We are a nation of pigs. Having just returned from the post-Labor Day beach, I can reach no other conclusion.
Will Rogers State Beach, the jewel of Pacific Palisades, California, looked like a garbage scow. Never, ever, ever – not growing up at the Jersey Shore, not in twenty years combing Southern California beaches – have I seen a public beach so callously trashed. From jetty to jetty, water’s edge to parking lot, the sand was strewn with brightly-colored rubbish. Bearing witness were legions of tall, covered trashcans.
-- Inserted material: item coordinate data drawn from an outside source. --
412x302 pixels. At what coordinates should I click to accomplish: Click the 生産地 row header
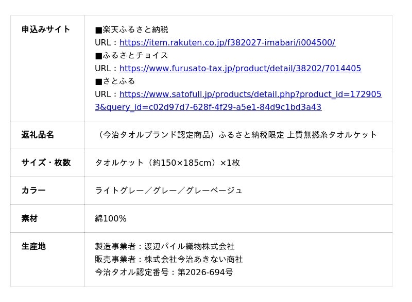[x=33, y=246]
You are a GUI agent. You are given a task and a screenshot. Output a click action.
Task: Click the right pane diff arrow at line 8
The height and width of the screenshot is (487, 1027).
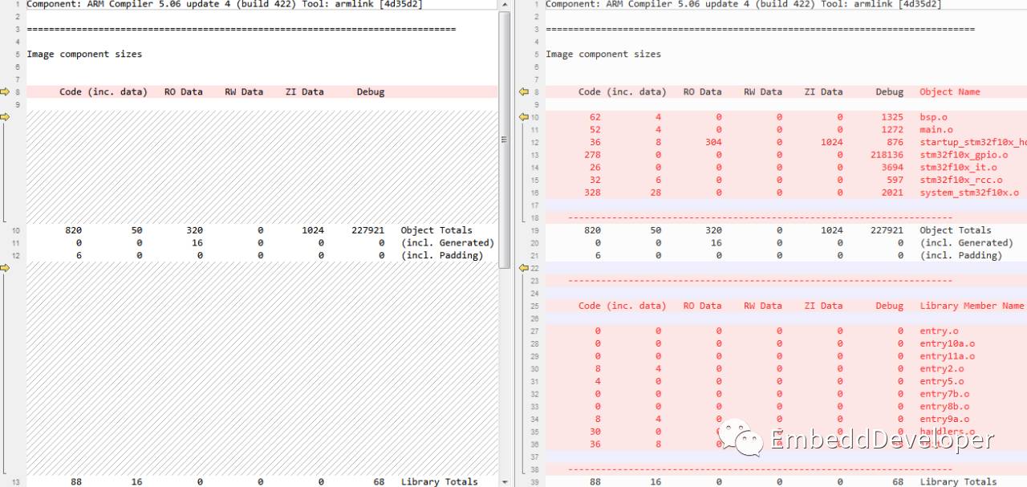pyautogui.click(x=524, y=92)
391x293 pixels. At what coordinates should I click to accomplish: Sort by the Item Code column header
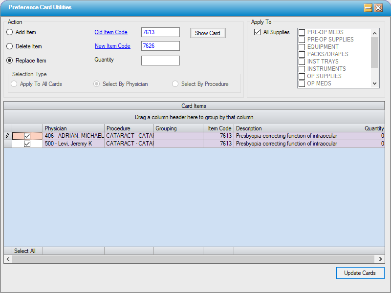[218, 128]
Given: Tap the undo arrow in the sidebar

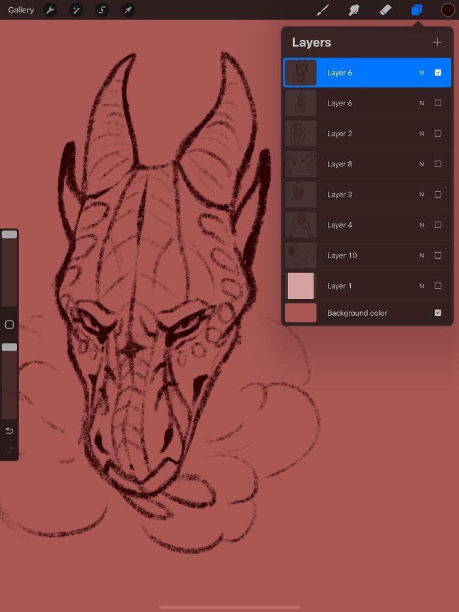Looking at the screenshot, I should coord(9,430).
Empty ones.
Amidst the wreckage sat an elderly couple sipping cocktails. Perched on their sand chairs, surrounded by garbage, they looked like an ad for an anti-litter campaign. “Have you ever seen such a mess?” I greeted them. “Well,” said the so-proper woman, “it was a three-day weekend.”
I don’t care if it was a thousand-day weekend. When did it re-become okay to toss our trash around?
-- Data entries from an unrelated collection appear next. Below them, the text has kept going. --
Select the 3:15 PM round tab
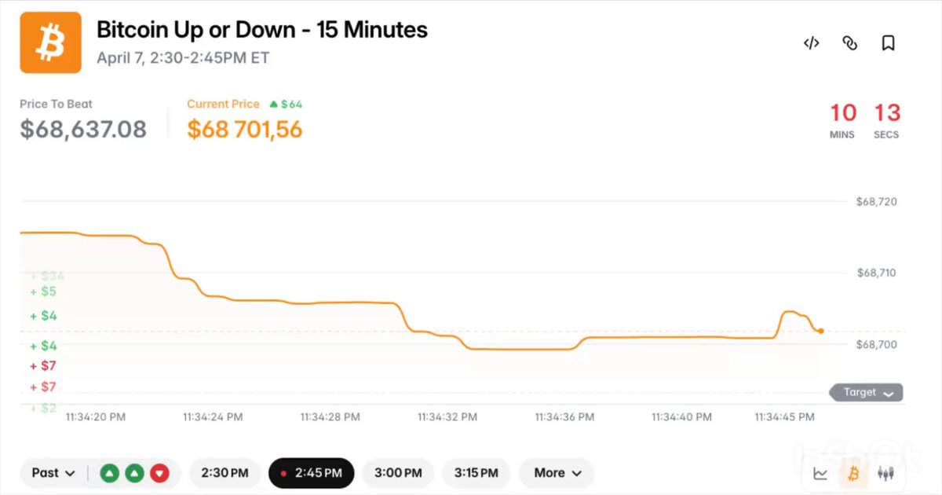This screenshot has width=942, height=495. [x=476, y=473]
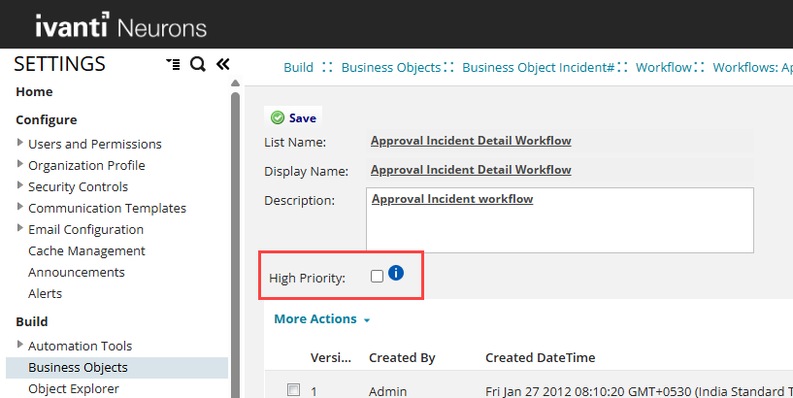Select the version 1 row checkbox

(x=293, y=390)
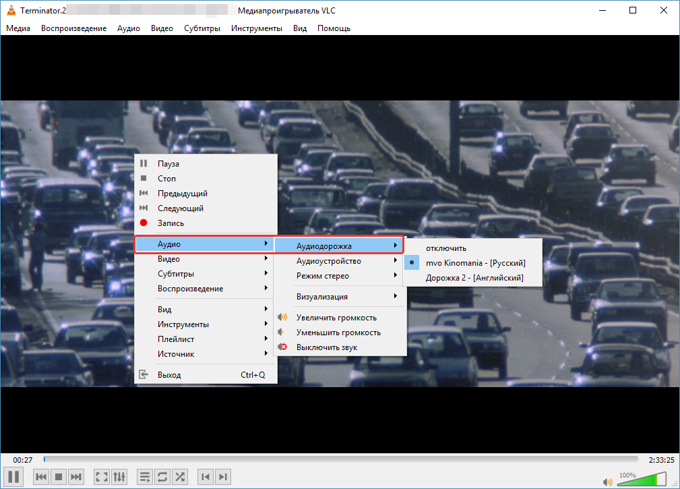Toggle shuffle (random) playback button
The image size is (680, 489).
pos(180,477)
“They don’t know any better,” explained her husband. Really? Do we really need a PhD to grasp the plainly visible fact that trash left on the beach gets blown into the sea, or washed out to sea, and that trash left anywhere near the sea is a very bad idea?
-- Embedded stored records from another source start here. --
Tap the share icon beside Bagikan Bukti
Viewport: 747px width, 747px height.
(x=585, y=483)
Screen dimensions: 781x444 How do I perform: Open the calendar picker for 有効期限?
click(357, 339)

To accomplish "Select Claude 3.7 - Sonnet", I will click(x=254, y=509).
I spied a large, plastic sand pail with a broken handle. Apparently that made it disposable. I picked it up and filled it with the bottles, juice boxes, and fast food wrappers poised for take-off on the next wave.
A young girl watched closely. She asked if I worked for the city. I said no, but I lived in the city, and I hated it when people trashed it. She, no taller than a barely-used trashcan, nodded.
On my third bucketful of rubbish, a fortyish woman grabbed a plastic bag and joined in. “Remember ‘Keep America Beautiful?’” she said. In the 1960’s, Lady Bird Johnson’s campaign to de-litter our highways was a rousing success. In 2007, according to Caltrans, L.A. County freeway trash is up 30 percent.
“Keep America Beautiful” has been out-shouted by “Keep America Afraid – Very Afraid.” Which explains why perfectly nice people see not-so-nice people toss their trash into the street or the ocean, yet say nothing: we may be appalled, but we’re afraid to say Boo.
This past July 5, Will Rogers State Beach was covered in red, white, and blue trash. On my way to a swim, I picked it up. “I’m with you!” a weathered lifeguard yelled. “It just kills me when people throw their crap around.”
“What do you say to them?” I yelled back. This would be good. The beach was Brawny Bob’s turf. Moral high ground, big biceps: he had to have a “Toss it in the Can” message no one could refuse. But Mr. Muscles looked suddenly squeamish. “I, uh, I don’t say anything. It’s, uh, not my place.”
But it is his place, and it’s our place too. We live here. Yet when I ask litter-haters how they confront litter-makers, they uniformly protest, “Oh, I can’t do that. I don’t want to start anything.” Or, as my mother used to warn, “Don’t say anything! Somebody might get mad.”
Well, somebody is mad, and that somebody is me. Littering is disgusting and rude and completely unnecessary. Asking someone to stop it is not only reasonable, it’s civilized.
What in the world are we so afraid of? We might, what, hurt the feelings of a self-centered boor who’s trashing our beach, our city, our planet? And yes, litter is as urgent an issue as global warming, because it’s the same issue. Hummer drivers and laissez-faire litterers will keep guzzling and littering until we stand up and announce that it’s really pissing us off. Like we did with dog owners who didn’t scoop the poop – and now they do. Like we did with smokers who clouded our airspace – and now they don’t. Peer pressure compels us to be crazy consumers. It can also compel us to be sane disposers.
As the sun went down, I saw that young girl pack the remains of her family picnic and personally escort it to the nearest trashcan. As she lifted the lid and dropped it inside, she looked very proud of herself. This wasn’t the magic hour I’d had in mind, but it was a very nice moment.